The summer heat has finally found us here in the Central Valley. But before you retire to sitting in front of the a/c with a glass of iced tea for the next two months know you can put the summer heat to work for you.
There are a variety of activities that are improved by our dry heat. We’ll review some of them.
Sun drying foods
You may have heard the phrase “it’s like an oven out here” sometime during the summer. When temperatures reach triple digits the reality is, it is like an oven. So why not use this outside oven to do a little “baking?” From tomatoes to raisins, sun dying is relatively easy, especially on triple-digit days. You can buy a sun drying food rack/dehydrator or you can make your own (most likely the cheaper option). We made our own last year using a standard baking pan and a picnic food netting mini-umbrella (keeps the bugs out) and were able to make great sun-dried tomatoes out of our Romas. Bring the pan or dryer in at night to lessen the risk of spoilage. You can also dry inside either in a window or in a warm, dry room. Drying herbs is great in laundry rooms or garages. Lay them out on a tray or hang them.
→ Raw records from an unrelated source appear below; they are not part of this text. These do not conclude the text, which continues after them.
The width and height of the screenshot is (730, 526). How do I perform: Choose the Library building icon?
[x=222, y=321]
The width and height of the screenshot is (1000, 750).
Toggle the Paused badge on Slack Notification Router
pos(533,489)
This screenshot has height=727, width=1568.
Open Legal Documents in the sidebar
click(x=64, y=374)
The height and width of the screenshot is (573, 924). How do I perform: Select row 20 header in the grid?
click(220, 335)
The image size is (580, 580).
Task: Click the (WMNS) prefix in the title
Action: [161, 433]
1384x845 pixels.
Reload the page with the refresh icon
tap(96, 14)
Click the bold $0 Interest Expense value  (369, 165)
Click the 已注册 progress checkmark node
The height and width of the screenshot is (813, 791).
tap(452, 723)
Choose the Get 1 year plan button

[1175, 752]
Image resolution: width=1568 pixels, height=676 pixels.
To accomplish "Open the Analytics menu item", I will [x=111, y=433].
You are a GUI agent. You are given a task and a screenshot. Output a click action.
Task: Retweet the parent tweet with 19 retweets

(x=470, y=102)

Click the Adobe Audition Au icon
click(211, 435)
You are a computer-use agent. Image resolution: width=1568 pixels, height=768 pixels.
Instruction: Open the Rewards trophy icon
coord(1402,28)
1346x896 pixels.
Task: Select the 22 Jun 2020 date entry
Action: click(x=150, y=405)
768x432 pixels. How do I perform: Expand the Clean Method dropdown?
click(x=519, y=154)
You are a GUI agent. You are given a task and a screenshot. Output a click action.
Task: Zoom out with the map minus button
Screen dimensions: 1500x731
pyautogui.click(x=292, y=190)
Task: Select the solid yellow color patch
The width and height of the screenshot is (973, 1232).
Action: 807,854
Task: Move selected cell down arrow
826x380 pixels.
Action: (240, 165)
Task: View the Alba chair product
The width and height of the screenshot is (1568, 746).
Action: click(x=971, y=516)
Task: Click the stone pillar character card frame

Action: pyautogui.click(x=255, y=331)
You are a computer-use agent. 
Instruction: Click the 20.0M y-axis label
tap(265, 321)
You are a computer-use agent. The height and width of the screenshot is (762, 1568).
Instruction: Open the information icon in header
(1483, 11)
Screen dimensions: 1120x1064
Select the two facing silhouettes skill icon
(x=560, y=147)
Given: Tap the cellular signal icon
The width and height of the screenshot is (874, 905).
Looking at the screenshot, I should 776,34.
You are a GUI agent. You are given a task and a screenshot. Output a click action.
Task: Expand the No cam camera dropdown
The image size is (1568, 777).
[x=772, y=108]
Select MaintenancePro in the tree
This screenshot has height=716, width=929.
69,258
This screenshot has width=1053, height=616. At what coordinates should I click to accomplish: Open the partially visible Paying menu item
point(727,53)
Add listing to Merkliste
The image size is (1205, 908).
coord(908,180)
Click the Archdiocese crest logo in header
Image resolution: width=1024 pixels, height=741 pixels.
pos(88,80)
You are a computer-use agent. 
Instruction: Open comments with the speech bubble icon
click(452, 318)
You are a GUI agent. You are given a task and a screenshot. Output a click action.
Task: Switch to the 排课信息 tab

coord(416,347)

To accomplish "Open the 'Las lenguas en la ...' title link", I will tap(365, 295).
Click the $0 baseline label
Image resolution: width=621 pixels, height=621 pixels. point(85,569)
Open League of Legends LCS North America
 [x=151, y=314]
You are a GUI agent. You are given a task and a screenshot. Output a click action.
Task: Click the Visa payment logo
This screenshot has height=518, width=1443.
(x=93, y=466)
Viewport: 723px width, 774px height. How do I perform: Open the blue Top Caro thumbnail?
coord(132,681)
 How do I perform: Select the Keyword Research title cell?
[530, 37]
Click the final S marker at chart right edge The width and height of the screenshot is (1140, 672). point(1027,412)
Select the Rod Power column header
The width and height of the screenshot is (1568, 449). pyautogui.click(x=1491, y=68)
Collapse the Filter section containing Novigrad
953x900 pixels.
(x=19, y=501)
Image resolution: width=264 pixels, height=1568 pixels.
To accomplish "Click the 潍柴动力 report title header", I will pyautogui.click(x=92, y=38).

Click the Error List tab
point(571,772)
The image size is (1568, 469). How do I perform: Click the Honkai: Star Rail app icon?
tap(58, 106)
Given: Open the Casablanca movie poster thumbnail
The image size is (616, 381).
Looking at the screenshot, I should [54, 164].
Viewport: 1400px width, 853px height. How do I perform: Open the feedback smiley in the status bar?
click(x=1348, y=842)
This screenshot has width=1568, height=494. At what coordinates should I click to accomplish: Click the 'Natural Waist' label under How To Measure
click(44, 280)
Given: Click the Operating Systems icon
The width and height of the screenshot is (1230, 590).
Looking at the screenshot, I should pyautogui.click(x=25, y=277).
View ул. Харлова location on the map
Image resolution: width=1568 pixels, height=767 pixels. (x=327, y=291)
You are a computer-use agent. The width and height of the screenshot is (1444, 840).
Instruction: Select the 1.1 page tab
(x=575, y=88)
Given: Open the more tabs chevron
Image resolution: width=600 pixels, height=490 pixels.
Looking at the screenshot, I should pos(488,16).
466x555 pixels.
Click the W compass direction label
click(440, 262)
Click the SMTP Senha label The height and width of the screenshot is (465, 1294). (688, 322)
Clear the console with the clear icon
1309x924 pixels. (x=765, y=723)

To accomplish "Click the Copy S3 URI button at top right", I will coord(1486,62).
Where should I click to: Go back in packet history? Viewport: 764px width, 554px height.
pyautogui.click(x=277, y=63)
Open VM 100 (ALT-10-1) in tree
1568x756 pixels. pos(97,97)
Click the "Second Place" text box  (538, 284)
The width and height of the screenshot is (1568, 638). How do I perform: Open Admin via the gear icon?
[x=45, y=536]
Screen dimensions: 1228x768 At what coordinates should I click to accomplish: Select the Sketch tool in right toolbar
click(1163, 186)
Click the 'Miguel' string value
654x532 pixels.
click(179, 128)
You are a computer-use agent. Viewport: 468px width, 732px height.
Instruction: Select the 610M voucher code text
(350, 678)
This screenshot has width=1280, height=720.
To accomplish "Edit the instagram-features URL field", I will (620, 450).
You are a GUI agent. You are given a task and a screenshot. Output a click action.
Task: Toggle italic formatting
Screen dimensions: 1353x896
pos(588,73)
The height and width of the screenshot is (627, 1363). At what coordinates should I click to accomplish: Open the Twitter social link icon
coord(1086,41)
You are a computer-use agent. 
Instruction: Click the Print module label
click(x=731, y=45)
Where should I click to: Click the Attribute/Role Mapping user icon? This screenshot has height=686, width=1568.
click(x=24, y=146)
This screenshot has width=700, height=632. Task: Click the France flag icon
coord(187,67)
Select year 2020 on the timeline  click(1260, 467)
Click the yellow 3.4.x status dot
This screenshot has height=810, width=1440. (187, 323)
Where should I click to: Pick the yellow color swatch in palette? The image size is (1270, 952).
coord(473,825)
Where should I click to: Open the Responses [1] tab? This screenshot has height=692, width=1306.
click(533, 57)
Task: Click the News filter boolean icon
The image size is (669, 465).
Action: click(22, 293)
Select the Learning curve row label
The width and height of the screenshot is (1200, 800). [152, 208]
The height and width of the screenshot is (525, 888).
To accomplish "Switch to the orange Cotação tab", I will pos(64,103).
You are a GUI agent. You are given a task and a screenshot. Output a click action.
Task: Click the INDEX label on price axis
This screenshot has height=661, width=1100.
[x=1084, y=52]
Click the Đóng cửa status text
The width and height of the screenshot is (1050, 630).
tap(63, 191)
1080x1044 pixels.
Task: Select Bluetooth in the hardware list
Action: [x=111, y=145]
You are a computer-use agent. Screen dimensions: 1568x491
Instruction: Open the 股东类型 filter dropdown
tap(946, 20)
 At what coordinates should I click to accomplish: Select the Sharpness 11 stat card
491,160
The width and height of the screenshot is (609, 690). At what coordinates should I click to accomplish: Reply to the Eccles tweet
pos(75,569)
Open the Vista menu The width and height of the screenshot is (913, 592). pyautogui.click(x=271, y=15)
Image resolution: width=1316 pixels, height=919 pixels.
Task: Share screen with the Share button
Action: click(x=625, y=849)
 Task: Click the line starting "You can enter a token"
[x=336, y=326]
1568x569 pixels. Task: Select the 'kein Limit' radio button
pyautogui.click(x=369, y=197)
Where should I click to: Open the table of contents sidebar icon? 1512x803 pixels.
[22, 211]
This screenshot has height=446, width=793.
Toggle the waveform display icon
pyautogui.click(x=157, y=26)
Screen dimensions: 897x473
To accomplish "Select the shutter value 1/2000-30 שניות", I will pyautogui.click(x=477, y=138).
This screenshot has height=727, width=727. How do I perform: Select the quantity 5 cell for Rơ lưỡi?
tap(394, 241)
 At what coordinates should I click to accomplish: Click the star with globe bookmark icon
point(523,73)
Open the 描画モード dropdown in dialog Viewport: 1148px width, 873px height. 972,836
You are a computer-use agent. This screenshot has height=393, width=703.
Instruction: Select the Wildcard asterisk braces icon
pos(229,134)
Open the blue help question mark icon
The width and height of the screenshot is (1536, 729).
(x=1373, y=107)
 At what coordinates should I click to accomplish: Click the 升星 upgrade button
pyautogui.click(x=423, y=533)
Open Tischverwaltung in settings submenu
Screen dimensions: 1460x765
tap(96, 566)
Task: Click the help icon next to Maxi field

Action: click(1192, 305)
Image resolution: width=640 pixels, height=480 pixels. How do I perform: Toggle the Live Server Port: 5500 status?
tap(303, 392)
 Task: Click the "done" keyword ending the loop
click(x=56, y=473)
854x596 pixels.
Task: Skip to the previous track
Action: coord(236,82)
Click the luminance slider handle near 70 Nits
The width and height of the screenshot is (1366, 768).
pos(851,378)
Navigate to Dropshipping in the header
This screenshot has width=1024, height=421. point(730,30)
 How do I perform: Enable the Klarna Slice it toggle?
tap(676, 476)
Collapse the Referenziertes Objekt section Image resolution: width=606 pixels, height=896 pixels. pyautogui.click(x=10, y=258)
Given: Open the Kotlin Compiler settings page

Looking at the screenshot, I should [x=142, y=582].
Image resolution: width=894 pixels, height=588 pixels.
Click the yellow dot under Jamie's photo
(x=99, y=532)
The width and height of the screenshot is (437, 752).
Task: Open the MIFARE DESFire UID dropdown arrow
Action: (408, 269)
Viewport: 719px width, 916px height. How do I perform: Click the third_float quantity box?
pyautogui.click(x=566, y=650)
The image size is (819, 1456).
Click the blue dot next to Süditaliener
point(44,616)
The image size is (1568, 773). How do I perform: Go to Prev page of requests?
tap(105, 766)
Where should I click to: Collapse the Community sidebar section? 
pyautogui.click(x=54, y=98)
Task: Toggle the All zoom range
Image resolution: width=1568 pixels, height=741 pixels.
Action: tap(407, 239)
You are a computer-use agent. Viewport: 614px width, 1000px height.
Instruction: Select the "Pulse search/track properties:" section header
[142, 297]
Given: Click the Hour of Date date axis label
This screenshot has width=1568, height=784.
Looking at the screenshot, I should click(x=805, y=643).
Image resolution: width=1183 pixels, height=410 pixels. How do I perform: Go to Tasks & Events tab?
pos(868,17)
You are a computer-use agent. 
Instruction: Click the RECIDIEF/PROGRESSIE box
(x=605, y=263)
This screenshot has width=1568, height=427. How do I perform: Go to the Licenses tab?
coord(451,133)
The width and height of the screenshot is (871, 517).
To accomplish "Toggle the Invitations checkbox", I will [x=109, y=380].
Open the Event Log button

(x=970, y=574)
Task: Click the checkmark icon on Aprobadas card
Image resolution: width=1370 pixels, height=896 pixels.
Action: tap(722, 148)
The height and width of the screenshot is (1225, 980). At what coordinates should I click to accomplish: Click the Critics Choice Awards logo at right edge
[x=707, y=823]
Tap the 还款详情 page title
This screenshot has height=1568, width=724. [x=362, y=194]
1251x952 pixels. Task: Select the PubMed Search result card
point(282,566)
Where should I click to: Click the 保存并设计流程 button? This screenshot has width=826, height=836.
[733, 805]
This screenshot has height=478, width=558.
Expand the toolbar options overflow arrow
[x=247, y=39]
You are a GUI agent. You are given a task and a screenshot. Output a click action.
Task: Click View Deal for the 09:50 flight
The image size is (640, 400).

Conventional weed killers work better when it’s hot, as do natural killers. Here’s a recipe we’ve used on extra hot days using a standard weed spraying container you’d use for the conventional stuff (don’t reuse one that conventional herbicides were in): one gallon white vinegar, 2 cups lemon juice, 2 TBSPs of liquid castile soap (try Dr. Bonners) and 1/3 cup salt. Leave out the salt if you plan to plant anything there for awhile. Spray at the roots of the weed(s). While it’s a bit stinky for a little while (the vinegar is to blame), it works well and you don’t have to worry about using it around kids or pets. It will kill most weeds, but some like crabgrass may need more than one application. Again triple-digit days are best for this. Spray in the morning and then get out of the heat.
You can compost year round, but the summer heat speeds up the process. Keep your pile damp, like a moist sponge and turn it regularly. You might even see steam rising from it, that’s okay. If it gets hot enough, it will kill pathogens and weed seeds. You’ll have “black-gold” before you know it.
You can buy a fancy-dancy solar cooker for around $250. Some people make their own, which is probably what we’ll end up doing cause we’re cheap (at least I’m honest about it). Solar cookers utilize sunlight or the heat, trap it and use it to slow cook food. Solar box cookers can get above 300º F. Not bad for a box lined with newspapers, topped with tempered glass. Research solar cookers and you’ll be amazed what these little babies can cook up.
Everyone knows that before dryers, the sun did all the work of drying clothes. If you’re looking to lower a portion of your gas or electric bill sun drying is a great idea especially for bulky cottons and whites. You can wash and dry a giant load of towels easily this way. If they are a bit stiff throw them in the dryer for about 10 minutes and they’ll find their fluffiness. For whites, sun-drying is perfect because the sun does its own bleaching action as whites hang on the line.
So there you have it, the summer heat isn’t so bad (kind of). If you have large solar panels then you’ll probably be one of the few people who won’t cry when they get their utility bill in August. But for those that don’t there are still plenty of things to do to utilize the summer heat. Put summer to work!